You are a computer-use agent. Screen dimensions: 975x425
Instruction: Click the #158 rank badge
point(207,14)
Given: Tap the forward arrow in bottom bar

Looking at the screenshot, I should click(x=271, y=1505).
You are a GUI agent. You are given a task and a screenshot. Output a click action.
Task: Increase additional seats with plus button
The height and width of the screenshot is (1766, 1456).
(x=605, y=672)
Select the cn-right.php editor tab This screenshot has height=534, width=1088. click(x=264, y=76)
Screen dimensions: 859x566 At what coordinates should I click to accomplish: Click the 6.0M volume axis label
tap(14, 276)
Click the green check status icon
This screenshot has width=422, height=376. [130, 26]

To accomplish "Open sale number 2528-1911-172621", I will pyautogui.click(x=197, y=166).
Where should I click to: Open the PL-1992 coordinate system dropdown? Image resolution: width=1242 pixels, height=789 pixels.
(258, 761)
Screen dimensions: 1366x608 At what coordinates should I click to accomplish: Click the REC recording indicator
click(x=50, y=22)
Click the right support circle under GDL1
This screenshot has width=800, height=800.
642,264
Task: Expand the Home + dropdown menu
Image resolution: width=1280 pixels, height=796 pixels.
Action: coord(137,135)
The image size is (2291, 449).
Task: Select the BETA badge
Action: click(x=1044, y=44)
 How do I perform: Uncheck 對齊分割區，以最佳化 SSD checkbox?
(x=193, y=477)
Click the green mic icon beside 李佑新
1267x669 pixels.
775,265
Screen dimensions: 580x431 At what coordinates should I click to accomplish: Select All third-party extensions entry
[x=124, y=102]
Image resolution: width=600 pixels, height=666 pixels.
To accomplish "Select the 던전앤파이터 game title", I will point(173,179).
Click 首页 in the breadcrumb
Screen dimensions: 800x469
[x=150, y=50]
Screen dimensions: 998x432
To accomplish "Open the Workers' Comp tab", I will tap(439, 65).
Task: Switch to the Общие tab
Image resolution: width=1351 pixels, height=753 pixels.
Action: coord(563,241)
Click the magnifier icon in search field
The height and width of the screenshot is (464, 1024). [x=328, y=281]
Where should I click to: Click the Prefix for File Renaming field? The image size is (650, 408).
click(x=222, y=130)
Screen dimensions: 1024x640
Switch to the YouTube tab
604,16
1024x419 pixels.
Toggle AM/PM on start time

____

:: Work to complete ::
Taking the line with "Switch to the YouTube tab" as the start and the last line of the data above as the end, write out those two lines and every line between them exactly, and only those.

:: Exercise result ::
Switch to the YouTube tab
604,16
1024x419 pixels.
Toggle AM/PM on start time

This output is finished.